The Read is a series of creative performance readings of iconic British novels, directed by exciting emerging talent. In this, the third of the series, Mark Benton performs The Day Of The Sardine, written by Sid Chaplin. Set in a working-class community in Newcastle upon Tyne at the very beginning of the 1960s, Day Of The Sardine is a powerful novel of disaffection and charts a young man's uneasy passage into adulthood. Harsh and at times comic, Arthur Haggerston's story takes place against the background of a young workforce absorbed into tedious, repressive employment where the only outlets come through street violence and gang warfare. As Arthur reflects back on his search for a moral framework within the anarchy of modern society, he speaks for all of us, poetically and passionately, as truly now as he did almost half a century ago.

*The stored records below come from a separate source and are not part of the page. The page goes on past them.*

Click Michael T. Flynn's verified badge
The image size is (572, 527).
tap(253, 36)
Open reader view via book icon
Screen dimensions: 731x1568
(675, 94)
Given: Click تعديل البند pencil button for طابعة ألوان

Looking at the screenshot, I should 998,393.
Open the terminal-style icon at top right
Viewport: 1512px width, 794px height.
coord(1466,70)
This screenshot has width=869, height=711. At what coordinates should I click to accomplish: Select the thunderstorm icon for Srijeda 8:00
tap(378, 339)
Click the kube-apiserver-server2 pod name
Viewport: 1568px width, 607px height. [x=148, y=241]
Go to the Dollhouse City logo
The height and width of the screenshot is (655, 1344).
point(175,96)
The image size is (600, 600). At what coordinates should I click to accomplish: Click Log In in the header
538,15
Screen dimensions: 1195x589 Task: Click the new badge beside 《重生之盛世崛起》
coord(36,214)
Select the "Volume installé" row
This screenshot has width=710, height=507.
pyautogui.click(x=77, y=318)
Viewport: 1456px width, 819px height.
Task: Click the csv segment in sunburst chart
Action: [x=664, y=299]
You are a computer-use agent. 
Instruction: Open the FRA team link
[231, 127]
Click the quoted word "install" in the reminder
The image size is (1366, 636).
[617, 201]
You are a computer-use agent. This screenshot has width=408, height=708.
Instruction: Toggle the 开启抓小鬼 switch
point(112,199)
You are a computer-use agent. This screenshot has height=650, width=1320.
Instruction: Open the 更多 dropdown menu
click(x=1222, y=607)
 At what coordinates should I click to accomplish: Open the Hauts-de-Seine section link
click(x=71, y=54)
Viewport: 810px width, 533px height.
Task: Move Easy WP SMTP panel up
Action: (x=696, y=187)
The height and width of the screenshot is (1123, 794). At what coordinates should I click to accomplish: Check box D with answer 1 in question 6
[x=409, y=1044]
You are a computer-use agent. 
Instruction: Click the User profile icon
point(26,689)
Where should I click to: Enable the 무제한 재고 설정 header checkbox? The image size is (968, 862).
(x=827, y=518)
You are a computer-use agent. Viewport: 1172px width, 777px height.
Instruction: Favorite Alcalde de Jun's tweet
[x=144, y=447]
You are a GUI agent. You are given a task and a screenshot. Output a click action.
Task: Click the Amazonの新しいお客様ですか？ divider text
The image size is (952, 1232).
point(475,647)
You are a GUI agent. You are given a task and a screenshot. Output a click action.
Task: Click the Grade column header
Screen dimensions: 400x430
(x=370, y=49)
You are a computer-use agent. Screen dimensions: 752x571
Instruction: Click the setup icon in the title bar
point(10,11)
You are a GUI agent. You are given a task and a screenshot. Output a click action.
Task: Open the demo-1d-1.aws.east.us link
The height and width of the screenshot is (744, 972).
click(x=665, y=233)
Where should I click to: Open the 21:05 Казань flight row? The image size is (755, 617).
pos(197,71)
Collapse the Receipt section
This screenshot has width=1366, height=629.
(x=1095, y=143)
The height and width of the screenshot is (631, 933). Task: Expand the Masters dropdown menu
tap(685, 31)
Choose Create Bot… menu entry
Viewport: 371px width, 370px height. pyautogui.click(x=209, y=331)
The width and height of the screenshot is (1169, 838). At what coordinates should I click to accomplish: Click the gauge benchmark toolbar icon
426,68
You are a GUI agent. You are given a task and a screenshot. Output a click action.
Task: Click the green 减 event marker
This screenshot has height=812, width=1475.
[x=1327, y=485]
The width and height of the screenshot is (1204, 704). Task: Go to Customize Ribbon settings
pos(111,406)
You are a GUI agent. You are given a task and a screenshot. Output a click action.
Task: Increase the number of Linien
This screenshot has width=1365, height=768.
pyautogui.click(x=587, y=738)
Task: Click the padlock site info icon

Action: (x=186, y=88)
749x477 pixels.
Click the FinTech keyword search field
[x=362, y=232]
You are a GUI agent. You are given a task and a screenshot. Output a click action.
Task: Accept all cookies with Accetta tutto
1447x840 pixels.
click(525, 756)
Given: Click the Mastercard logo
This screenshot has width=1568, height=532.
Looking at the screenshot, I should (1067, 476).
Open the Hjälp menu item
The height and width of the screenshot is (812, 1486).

Inside Classical, a series of specially filmed performances from the BBC’s Orchestras, continues with Inside Classical: A Birmingham Celebration. Featuring more than 100 musicians, Inside Classical: A Birmingham Celebration is a celebration of Birmingham’s music and spoken-word scene and sees some of the most exciting talent from the city partnered with the BBC Symphony Orchestra under the baton of Principal Guest Conductor Dalia Stasevska. Featuring brand new arrangements and orchestrations from Jules Buckley, alongside compositions from the likes of Black Voices, Casey Bailey and Sanity, plus other invited guest artists.

Also filmed in Birmingham, a special concert from Birmingham Town Hall featuring Chineke! Orchestra, founded in 2015 by the double bass player Chi-chi Nwanoku, providing opportunities for Black and ethnically diverse classical musicians in the UK and Europe. This concert features the work of Nigerian musician Fela Sowande, 5 Movement African Suite. This is followed by two pieces composed by the black British composer Samuel Coleridge Taylor - Novoletten No. 3 & 4, a brilliantly crafted set of short movements for strings, tambourine, and triangle.

Other highlights include the second of the BBC’s broadcasts from London’s Shakespeare’s Globe from its 25-year history. Twelfth Night, Shakespeare’s comedy of mistaken identity, music and the madness of love is directed by Globe Associate Artistic Director Sean Holmes and Artistic Director Michelle Terry plays Viola. And Birmingham Rep’s acclaimed production of Olivier Award-winning comedy The Play What I Wrote, starring Tom Hiddleston specially filmed at the Theatre Royal Bath.